§ What to work on: Write the data out again, word for word.

§ Data in this exercise:
:::
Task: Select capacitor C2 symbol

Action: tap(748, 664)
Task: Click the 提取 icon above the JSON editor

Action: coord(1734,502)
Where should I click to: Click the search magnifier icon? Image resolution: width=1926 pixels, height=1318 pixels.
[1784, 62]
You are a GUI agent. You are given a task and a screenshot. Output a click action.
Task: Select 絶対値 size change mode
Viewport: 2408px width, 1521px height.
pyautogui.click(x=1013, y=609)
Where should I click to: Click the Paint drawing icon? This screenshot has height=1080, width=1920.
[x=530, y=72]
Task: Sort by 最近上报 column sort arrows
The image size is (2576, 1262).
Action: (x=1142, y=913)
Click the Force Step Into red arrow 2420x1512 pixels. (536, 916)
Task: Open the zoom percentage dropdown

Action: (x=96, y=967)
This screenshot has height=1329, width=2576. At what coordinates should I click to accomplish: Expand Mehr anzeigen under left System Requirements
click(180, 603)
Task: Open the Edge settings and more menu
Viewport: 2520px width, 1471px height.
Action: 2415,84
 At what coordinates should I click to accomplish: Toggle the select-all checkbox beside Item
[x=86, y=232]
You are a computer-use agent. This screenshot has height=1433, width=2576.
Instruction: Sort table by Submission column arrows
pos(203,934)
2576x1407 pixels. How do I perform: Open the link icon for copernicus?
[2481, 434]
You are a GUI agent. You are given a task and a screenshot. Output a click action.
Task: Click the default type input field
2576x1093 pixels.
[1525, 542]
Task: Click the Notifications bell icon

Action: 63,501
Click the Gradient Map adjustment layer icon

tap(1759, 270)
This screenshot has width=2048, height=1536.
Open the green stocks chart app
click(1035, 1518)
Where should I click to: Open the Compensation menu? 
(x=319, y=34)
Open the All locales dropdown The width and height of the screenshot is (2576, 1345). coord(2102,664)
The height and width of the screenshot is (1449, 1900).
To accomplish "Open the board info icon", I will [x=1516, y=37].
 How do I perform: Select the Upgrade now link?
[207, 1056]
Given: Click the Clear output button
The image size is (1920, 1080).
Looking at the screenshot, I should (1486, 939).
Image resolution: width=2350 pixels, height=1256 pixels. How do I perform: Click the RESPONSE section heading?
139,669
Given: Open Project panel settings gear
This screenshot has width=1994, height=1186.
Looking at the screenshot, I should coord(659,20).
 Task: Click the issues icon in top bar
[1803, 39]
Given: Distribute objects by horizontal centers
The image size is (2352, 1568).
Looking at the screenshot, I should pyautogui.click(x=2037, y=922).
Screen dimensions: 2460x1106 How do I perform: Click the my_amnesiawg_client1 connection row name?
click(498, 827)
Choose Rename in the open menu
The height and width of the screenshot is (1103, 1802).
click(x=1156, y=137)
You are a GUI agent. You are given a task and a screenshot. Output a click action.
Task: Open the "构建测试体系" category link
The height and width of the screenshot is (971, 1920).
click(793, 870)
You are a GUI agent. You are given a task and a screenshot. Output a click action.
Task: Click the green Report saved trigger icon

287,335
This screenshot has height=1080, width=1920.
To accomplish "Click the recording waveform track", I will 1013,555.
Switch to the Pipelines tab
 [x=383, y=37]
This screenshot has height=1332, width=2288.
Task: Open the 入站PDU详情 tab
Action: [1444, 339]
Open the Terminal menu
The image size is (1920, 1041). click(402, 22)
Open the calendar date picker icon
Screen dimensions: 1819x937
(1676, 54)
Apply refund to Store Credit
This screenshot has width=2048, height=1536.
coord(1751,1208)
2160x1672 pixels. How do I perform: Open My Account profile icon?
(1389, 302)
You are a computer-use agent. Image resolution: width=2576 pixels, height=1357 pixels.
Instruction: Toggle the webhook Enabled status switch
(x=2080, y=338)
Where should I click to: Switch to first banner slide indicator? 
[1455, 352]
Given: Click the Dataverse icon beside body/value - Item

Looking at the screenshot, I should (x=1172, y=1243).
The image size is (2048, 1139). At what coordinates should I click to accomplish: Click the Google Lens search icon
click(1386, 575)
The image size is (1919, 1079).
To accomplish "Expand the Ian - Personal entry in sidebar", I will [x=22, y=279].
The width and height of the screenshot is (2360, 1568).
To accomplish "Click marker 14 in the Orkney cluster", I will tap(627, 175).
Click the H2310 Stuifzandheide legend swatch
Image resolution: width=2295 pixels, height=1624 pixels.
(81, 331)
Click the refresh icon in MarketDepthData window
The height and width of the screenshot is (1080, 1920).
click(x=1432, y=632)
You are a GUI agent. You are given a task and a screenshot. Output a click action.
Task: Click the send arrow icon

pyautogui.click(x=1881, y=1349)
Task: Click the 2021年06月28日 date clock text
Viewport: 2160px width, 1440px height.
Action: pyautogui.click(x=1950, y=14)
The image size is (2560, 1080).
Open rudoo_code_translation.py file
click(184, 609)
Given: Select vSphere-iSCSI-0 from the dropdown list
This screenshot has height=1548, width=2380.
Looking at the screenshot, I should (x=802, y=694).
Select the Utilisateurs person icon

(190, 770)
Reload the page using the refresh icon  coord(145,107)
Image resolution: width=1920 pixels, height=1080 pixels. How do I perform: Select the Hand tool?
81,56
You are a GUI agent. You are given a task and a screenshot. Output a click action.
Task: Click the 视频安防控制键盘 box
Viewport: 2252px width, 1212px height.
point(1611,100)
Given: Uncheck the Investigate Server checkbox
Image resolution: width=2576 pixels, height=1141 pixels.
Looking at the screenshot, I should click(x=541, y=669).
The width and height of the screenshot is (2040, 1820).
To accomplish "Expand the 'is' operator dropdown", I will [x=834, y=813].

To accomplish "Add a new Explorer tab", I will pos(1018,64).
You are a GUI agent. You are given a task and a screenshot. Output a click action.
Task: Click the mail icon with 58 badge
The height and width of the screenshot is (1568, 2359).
:::
§ Task response:
Task: Select capacitor C2 symbol

Action: tap(748, 664)
Task: Click the 提取 icon above the JSON editor

Action: coord(1734,502)
Where should I click to: Click the search magnifier icon? Image resolution: width=1926 pixels, height=1318 pixels.
[1784, 62]
You are a GUI agent. You are given a task and a screenshot. Output a click action.
Task: Select 絶対値 size change mode
Viewport: 2408px width, 1521px height.
pyautogui.click(x=1013, y=609)
Where should I click to: Click the Paint drawing icon? This screenshot has height=1080, width=1920.
[x=530, y=72]
Task: Sort by 最近上报 column sort arrows
The image size is (2576, 1262).
Action: (x=1142, y=913)
Click the Force Step Into red arrow 2420x1512 pixels. (536, 916)
Task: Open the zoom percentage dropdown

Action: (x=96, y=967)
This screenshot has height=1329, width=2576. At what coordinates should I click to accomplish: Expand Mehr anzeigen under left System Requirements
click(180, 603)
Task: Open the Edge settings and more menu
Viewport: 2520px width, 1471px height.
Action: 2415,84
 At what coordinates should I click to accomplish: Toggle the select-all checkbox beside Item
[x=86, y=232]
You are a computer-use agent. This screenshot has height=1433, width=2576.
Instruction: Sort table by Submission column arrows
pos(203,934)
2576x1407 pixels. How do I perform: Open the link icon for copernicus?
[2481, 434]
You are a GUI agent. You are given a task and a screenshot. Output a click action.
Task: Click the default type input field
2576x1093 pixels.
[1525, 542]
Task: Click the Notifications bell icon

Action: 63,501
Click the Gradient Map adjustment layer icon

tap(1759, 270)
This screenshot has width=2048, height=1536.
Open the green stocks chart app
click(1035, 1518)
Where should I click to: Open the Compensation menu? 
(x=319, y=34)
Open the All locales dropdown The width and height of the screenshot is (2576, 1345). coord(2102,664)
The height and width of the screenshot is (1449, 1900).
To accomplish "Open the board info icon", I will [x=1516, y=37].
 How do I perform: Select the Upgrade now link?
[207, 1056]
Given: Click the Clear output button
The image size is (1920, 1080).
Looking at the screenshot, I should (1486, 939).
Image resolution: width=2350 pixels, height=1256 pixels. How do I perform: Click the RESPONSE section heading?
139,669
Given: Open Project panel settings gear
This screenshot has width=1994, height=1186.
Looking at the screenshot, I should coord(659,20).
 Task: Click the issues icon in top bar
[1803, 39]
Given: Distribute objects by horizontal centers
The image size is (2352, 1568).
Looking at the screenshot, I should pyautogui.click(x=2037, y=922).
Screen dimensions: 2460x1106 How do I perform: Click the my_amnesiawg_client1 connection row name?
click(498, 827)
Choose Rename in the open menu
The height and width of the screenshot is (1103, 1802).
click(x=1156, y=137)
You are a GUI agent. You are given a task and a screenshot. Output a click action.
Task: Open the "构建测试体系" category link
The height and width of the screenshot is (971, 1920).
click(793, 870)
You are a GUI agent. You are given a task and a screenshot. Output a click action.
Task: Click the green Report saved trigger icon

287,335
This screenshot has height=1080, width=1920.
To accomplish "Click the recording waveform track", I will 1013,555.
Switch to the Pipelines tab
 [x=383, y=37]
This screenshot has height=1332, width=2288.
Task: Open the 入站PDU详情 tab
Action: [1444, 339]
Open the Terminal menu
The image size is (1920, 1041). click(402, 22)
Open the calendar date picker icon
Screen dimensions: 1819x937
(1676, 54)
Apply refund to Store Credit
This screenshot has width=2048, height=1536.
coord(1751,1208)
2160x1672 pixels. How do I perform: Open My Account profile icon?
(1389, 302)
You are a computer-use agent. Image resolution: width=2576 pixels, height=1357 pixels.
Instruction: Toggle the webhook Enabled status switch
(x=2080, y=338)
Where should I click to: Switch to first banner slide indicator? 
[1455, 352]
Given: Click the Dataverse icon beside body/value - Item

Looking at the screenshot, I should (x=1172, y=1243).
The image size is (2048, 1139). At what coordinates should I click to accomplish: Click the Google Lens search icon
click(1386, 575)
The image size is (1919, 1079).
To accomplish "Expand the Ian - Personal entry in sidebar", I will [x=22, y=279].
The width and height of the screenshot is (2360, 1568).
To accomplish "Click marker 14 in the Orkney cluster", I will tap(627, 175).
Click the H2310 Stuifzandheide legend swatch
Image resolution: width=2295 pixels, height=1624 pixels.
(81, 331)
Click the refresh icon in MarketDepthData window
The height and width of the screenshot is (1080, 1920).
click(x=1432, y=632)
You are a GUI agent. You are given a task and a screenshot. Output a click action.
Task: Click the send arrow icon

pyautogui.click(x=1881, y=1349)
Task: Click the 2021年06月28日 date clock text
Viewport: 2160px width, 1440px height.
Action: pyautogui.click(x=1950, y=14)
The image size is (2560, 1080).
Open rudoo_code_translation.py file
click(184, 609)
Given: Select vSphere-iSCSI-0 from the dropdown list
This screenshot has height=1548, width=2380.
Looking at the screenshot, I should (x=802, y=694).
Select the Utilisateurs person icon

(190, 770)
Reload the page using the refresh icon  coord(145,107)
Image resolution: width=1920 pixels, height=1080 pixels. How do I perform: Select the Hand tool?
81,56
You are a GUI agent. You are given a task and a screenshot. Output a click action.
Task: Click the 视频安防控制键盘 box
Viewport: 2252px width, 1212px height.
point(1611,100)
Given: Uncheck the Investigate Server checkbox
Image resolution: width=2576 pixels, height=1141 pixels.
Looking at the screenshot, I should click(x=541, y=669).
The width and height of the screenshot is (2040, 1820).
To accomplish "Expand the 'is' operator dropdown", I will [x=834, y=813].

To accomplish "Add a new Explorer tab", I will pos(1018,64).
You are a GUI agent. You are given a task and a screenshot. Output a click action.
Task: Click the mail icon with 58 badge
The height and width of the screenshot is (1568, 2359).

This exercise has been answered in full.